Sn removal from hot metal was carried out in a laboratory furnace. The outlines of the experiments are shown in Fig. 3. 10 kg of hot metal with high carbon content was prepared from pure metal in a high frequency induction furnace under an Ar atmosphere in a vacuum case, and [Sn] and [S] were added to obtain the specified composition. The crucible was made of MgO. The induction current of the furnace was controlled to keep the hot metal temperature constant. After tuning the composition of hot metal and temperature, the vacuum case was depressurized by an oil-sealed rotary pump to maintain the vacuum pressure.

Fig. 3.

Schematic image of Sn removal experiment in this work.

After pressure tuning, NH₃ gas was blown from the top blowing lance onto the surface of the hot metal. In addition, N₂ gas was also blown as comparable examples. During the experiment, the hot metal was sampled for use in chemical analysis.

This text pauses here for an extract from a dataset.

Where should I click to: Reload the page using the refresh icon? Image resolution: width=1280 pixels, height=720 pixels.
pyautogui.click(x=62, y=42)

The main experimental conditions are listed in Fig. 3. The metal temperature and composition of the hot metal, top blowing gas species, etc. were changed in a series of experiments. The S source was reagent grade FeS (II), which was a stoichiometric compound. The initial concentration of [S] was controlled from 0.02 mass% to 0.14 mass% to clarify the relation between k_Sn and [S]. The initial concentration of [C] was tuned from 3.8 mass% to 4.2 mass% because it is well known that carbon in hot metal increases the activity of Sn. The hot metal temperature was controlled around 1723 K or 1923 K to clarify the effect of the hot metal temperature. The gas flow rate was 500 mL/min/t in all cases.

4. Results and Discussion

4.1. Effect of NH₃ Gas Blowing on Sn Removal

Figure 4 shows the change in ln[Sn]/[Sn]₀ in top blowing with various combinations of top blowing gas species and hot metal temperature. The total treatment time was about 40 min. Top gas was blown throughout each treatment experiment. [Sn] decreased in each treatment. Also in this study, the Sn removal reaction can be described as a first-order reaction, as in previous studies concerning Sn removal by evaporation. In particular, top-blown NH₃ gas removed Sn from the hot metal more rapidly than N₂ gas. The value of k_Sn of each treatment can be calculated from the gradients of the dash line in Fig. 4.

Fig. 4.

Change in ln[Sn]/[Sn]₀ in top blowing with different combinations of gas species and hot metal temperature.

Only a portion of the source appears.